One of President Trump’s main goals in negotiating the United States-Mexico-Canada Agreement (USMCA, also called NAFTA 2018 due to their many similarities) was to reverse the outsourcing effects of NAFTA. On the surface, it would appear that USMCA will alleviate the job loss by incentivizing a number of American industries to increase their domestic production. Among these are car manufacturing, which will now have a tailored minimum wage and increased percentage requirements for North American-made components, and the dairy industry, which will likely see increased export rates due to the opening of Canada’s dairy market to North American imports.

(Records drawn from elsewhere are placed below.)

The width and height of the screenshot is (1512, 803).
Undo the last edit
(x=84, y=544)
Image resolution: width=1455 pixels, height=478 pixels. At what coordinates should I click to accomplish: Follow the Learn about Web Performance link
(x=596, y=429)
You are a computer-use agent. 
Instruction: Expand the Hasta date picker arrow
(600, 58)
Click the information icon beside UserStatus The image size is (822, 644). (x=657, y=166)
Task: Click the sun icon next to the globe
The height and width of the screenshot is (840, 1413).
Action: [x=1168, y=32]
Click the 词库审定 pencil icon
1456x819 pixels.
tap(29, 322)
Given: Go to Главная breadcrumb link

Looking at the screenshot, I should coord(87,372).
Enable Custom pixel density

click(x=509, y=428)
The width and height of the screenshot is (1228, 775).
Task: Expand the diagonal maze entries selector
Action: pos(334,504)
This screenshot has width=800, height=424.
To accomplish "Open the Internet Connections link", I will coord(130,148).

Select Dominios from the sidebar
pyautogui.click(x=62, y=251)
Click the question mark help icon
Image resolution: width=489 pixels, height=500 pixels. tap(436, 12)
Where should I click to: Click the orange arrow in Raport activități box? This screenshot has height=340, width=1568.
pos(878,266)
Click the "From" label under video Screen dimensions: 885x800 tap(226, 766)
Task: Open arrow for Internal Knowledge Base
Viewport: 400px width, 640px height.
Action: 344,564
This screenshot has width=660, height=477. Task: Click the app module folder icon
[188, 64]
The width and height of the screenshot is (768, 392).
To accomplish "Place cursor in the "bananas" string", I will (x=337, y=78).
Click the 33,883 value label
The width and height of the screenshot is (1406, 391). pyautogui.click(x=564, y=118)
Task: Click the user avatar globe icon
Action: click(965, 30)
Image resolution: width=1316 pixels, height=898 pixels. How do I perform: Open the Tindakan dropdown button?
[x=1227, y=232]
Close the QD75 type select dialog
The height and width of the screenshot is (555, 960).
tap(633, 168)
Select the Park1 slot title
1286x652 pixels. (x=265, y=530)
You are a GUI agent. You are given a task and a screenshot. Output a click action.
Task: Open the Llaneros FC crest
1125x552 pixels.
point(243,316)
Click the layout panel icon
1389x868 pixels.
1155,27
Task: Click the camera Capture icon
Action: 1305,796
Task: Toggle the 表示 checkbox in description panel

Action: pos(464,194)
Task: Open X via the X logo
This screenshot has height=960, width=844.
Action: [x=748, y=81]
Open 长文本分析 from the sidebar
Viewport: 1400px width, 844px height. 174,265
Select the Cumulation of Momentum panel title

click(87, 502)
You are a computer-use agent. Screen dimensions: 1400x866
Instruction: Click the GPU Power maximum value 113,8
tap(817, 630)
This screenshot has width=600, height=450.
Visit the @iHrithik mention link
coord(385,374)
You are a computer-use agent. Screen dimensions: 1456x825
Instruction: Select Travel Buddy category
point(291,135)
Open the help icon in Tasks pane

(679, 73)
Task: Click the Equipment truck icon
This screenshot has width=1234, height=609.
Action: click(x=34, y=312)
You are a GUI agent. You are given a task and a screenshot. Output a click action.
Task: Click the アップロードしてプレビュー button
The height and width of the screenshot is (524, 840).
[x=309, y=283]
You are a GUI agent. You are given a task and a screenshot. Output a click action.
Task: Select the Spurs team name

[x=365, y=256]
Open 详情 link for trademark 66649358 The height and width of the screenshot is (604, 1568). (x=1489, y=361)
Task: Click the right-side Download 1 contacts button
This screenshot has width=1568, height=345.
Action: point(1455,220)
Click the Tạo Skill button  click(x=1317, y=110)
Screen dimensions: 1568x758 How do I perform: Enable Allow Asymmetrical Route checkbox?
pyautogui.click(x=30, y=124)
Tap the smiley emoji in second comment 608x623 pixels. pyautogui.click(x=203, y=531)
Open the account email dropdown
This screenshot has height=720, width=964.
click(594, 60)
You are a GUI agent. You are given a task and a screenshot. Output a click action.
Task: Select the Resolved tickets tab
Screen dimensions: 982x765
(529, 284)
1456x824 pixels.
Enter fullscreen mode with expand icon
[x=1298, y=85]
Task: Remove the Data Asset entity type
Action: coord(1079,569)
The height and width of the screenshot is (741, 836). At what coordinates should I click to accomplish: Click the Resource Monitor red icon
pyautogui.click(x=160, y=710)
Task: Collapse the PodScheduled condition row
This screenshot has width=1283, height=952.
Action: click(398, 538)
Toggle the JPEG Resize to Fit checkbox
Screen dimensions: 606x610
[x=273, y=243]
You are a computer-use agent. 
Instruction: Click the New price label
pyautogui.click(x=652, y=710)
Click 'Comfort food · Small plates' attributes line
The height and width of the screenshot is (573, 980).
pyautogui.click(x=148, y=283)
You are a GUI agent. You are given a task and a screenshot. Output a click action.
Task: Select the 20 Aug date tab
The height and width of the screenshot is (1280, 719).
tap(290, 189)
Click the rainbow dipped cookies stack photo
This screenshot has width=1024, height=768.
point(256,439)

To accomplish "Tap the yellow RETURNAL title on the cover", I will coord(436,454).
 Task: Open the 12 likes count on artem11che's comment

However, experts are still uncertain that USMCA will be able to reverse the outsourcing which stemmed from NAFTA.  Under USMCA, auto manufacturing companies must pay their employees an increased wage rate and requires that 75 percent of the component parts used by companies be produced in the U.S., Canada, or Mexico.  However, experts have pointed out that because of these requirements, it may be cheaper for companies to shift production to areas outside North America despite having to incur the current tariff rate of 2.5 percent.  If this were to occur, employment would not only be shifted out of the United States but out of North America altogether, resulting in decreased continental GDP.  Of course, President Trump also has ways he can prevent this.  Amidst his  “trade war” with China, which has currently peaked with tariffs totaling $250 billion and on half of all goods entering the U.S. from China, President Trump has also considered increasing the tariff imposed on auto imports.  The president is reportedly considering a tariff as high as 25 percent, which would almost certainly deter auto manufacturing companies from moving production off the continent.

So how will this impact the midterm elections?  In short, it depends on whether Democrats can successfully exploit the issue. Democrats running in agricultural heavy states such as Missouri, North Dakota, Indiana, and Wisconsin are already leveraging this issue in their campaign messaging. A major component to keep in mind is that before being implemented, USMCA must be approved in Congress, and this vote will likely not happen until after the elections. Therefore, electoral behavior according to these trade issues depends entirely on voter speculation, or what political scientists call prospective voting. It may be that USMCA is adopted and accompanied by increased tariffs, in which case exports would likely increase.  This scenario lends support to the Republican Party due to increasing domestic jobs and GDP.  However, if USMCA is adopted but tariffs remain unchanged, jobs will likely leave the continent and decrease GDP, which in turn would lend support to the Democratic Party.  It is also possible that Congress chooses not to adopt USMCA and stick with NAFTA, a move which would certainly shift support away from the Republican Party.  According to the conventional wisdom outlined above, two of these three scenarios would most likely shift support away from the incumbent party in power, which in this case is the Republican Party.  Trade policy seems poised to serve as a major issue for Democrats to campaign upon in the midterm elections, despite being a late arrival.  The outcomes of the approval of USMCA and the question of auto tariffs may even sway voter decisions going into the 2020 presidential election cycle, and if Trump’s renegotiated trade deal fails to deliver on its promise of a manufacturing renaissance, Democrats are sure to make trade a major component of their efforts in the 2020 presidential election, particularly as they work to reclaim their so-called Blue Wall in the Midwest.